Sunday, January 9, 2011

More Online Sources of Historical Information

When I started trying to model specific locations, getting accurate information, whether satellite photos, city directories, or fire insurance maps, required finding a library with the needed information and making time to actually search through their stacks. I really like searching through old books in the library, but I never make enough time for these projects. I've been to San Jose Library's California Room only a handful of times, and I've got a whole list of research projects - track down ownership records for the family fruit ranch, look at clippings for the various canneries, or find old immigration records - that never get done.

Luckily, the materials available on-line get better and better, and I'll spend a lot more time searching when I can do it in the middle of the night some time.

For the latest project building one of the Market Street Warehouses, I was looking at this photo of a locomotive crossing San Pedro Street near the old Market Street station. I was specifically checking out those clerestory windows in the raised part of the roof, but started wondering again about the occupants of each warehouse.
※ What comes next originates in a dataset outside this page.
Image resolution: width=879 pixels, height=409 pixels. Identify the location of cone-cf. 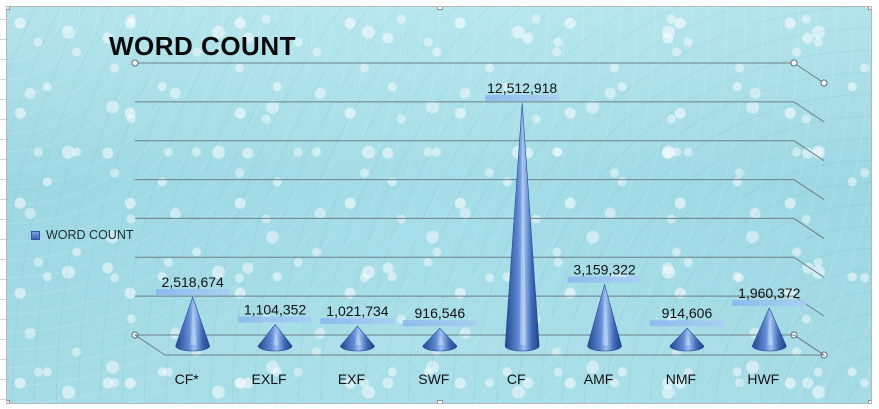
(522, 227). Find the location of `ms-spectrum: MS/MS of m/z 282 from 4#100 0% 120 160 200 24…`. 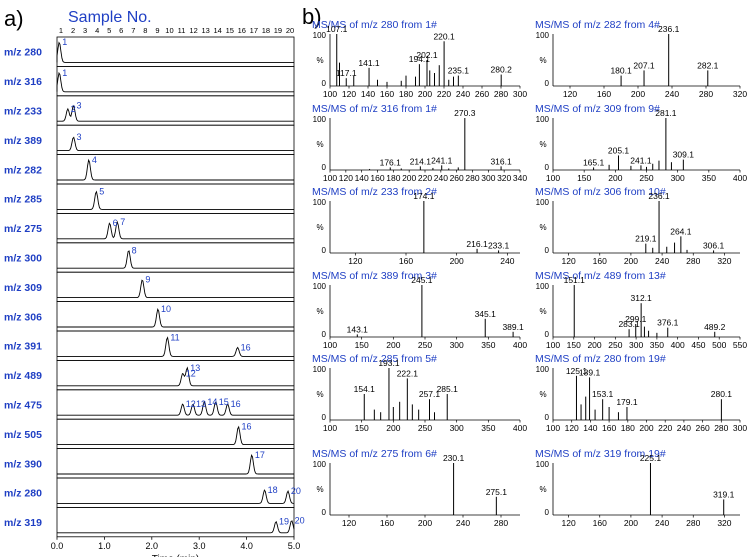

ms-spectrum: MS/MS of m/z 282 from 4#100 0% 120 160 200 24… is located at coordinates (641, 59).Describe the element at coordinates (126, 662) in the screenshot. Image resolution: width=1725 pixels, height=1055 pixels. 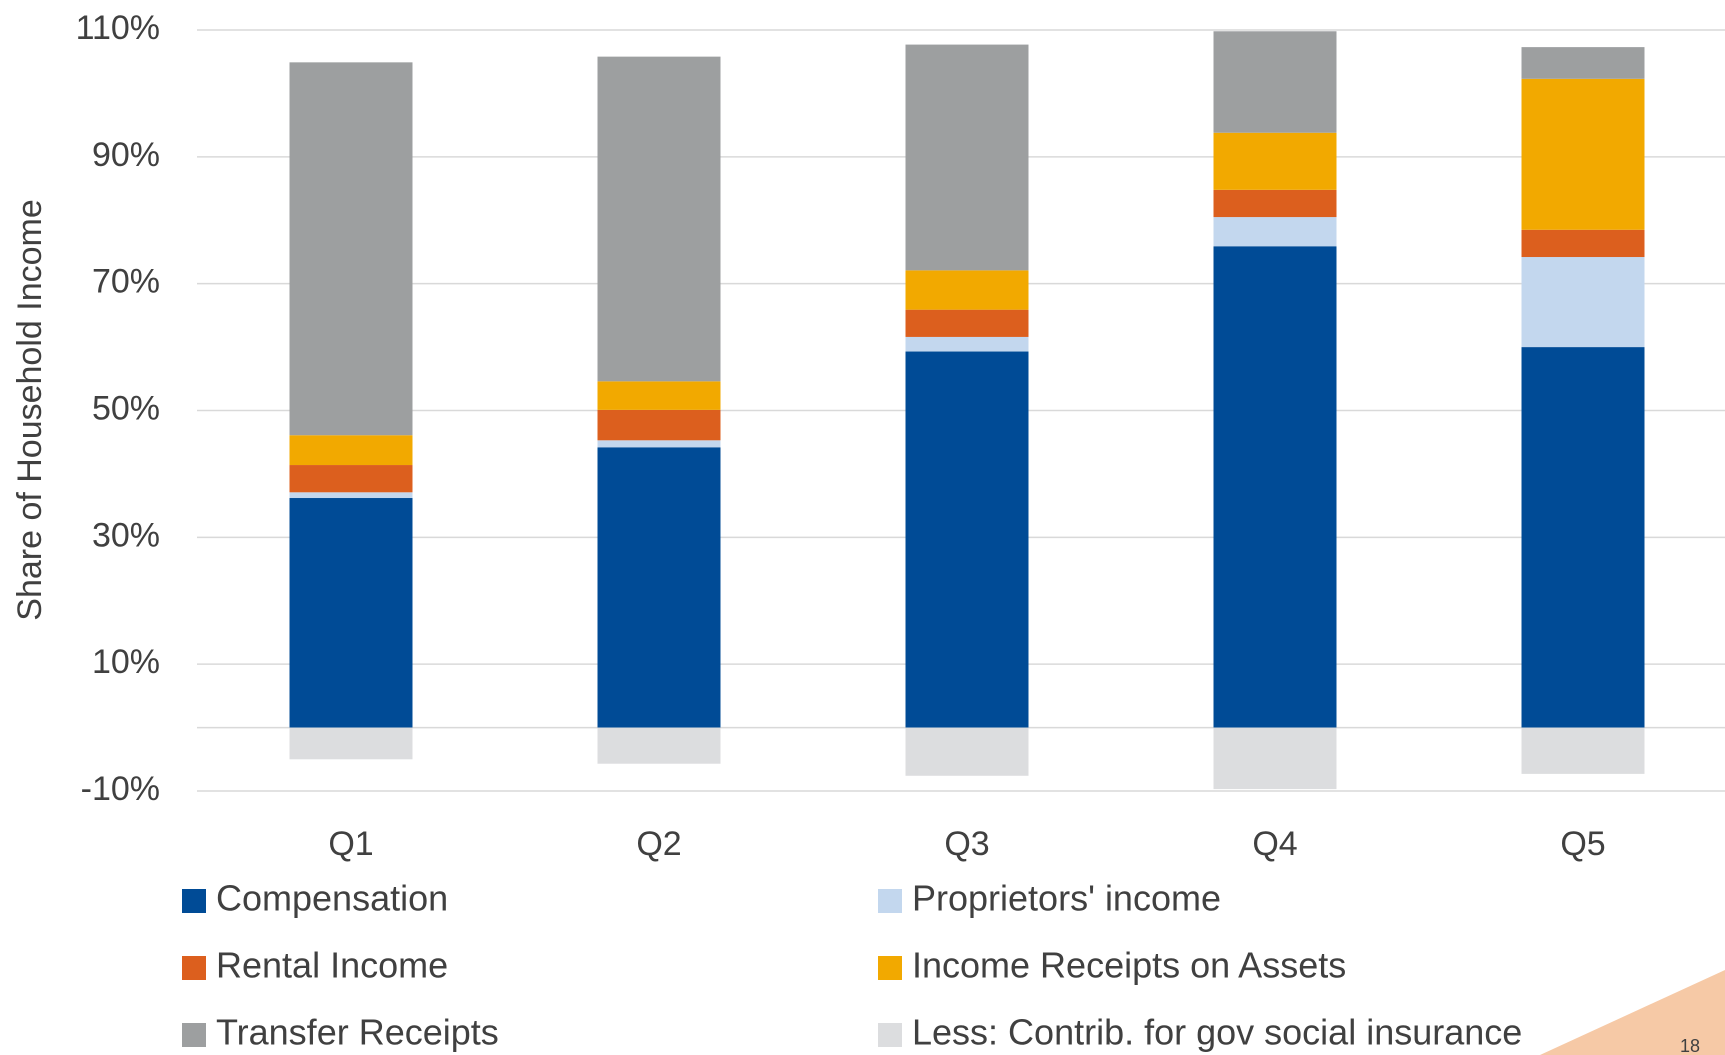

I was pretty certain the one on the left is Levy and Zentner, a fruit and vegetable distributor that had locations around Northern California, but I was curious about the right hand warehouse. The sign matches the style of an Earl Fruit Company warehouse I'd seen in photos, but that warehouse was on the opposite side of the tracks.

Luckily, I've been doing some family research lately, and realized that the genealogy site had recently added city directories to their census records and other personal history records. Checking showed that they had Polk's City Directories for San Jose (and outlying towns) for a bunch of years between 1936 and 1952. Similarly, they've got a bunch for San Francisco in the 1880's and 1930's, and they've got a single 1930 city directory for Vallejo.

Some quick searching showed that in 1936, 395 North First Street had the Nash-Decamp Fruit Co., and 395a had the Earl Fruit Company. (Yes!) On San Pedro Street, 390 N. San Pedro had the Santa Clara Valley Fruit and Produce Co., 391 had Pacific Fruit Express and SP (in what I assume was the SP Freight Depot), 392 had Musante Fruit Broker, 392 1/2 had Pacific Produce Distributors, 393 had Peter Aiello & Co., and 397 N. San Pedro had American Fruit and Vegetable Growers. Even better, the directory has both the alphabetical listings as well as a street-by-street listing of what business or individual was at each address.

So I now know the right sign for my warehouse is "EARL FRUIT COMPANY" in blocky letters. Interestingly, Levy and Zentner is nowhere to be found in 1936. I also can see from recording the businesses at each address that the contents of the warehouses changed pretty quickly over the years. I'm very curious now what like was like as a packer or fruit broker, and how quickly such companies were created and dissolved.

There's an amazing amount of information on-line now that's useful for doing historic searches of railroads, and it's not always where you might expect it. Genealogy web sites, court records, scanned books (from Google and elsewhere), and U.S. government records can all hold just that gem of information you need for your layout.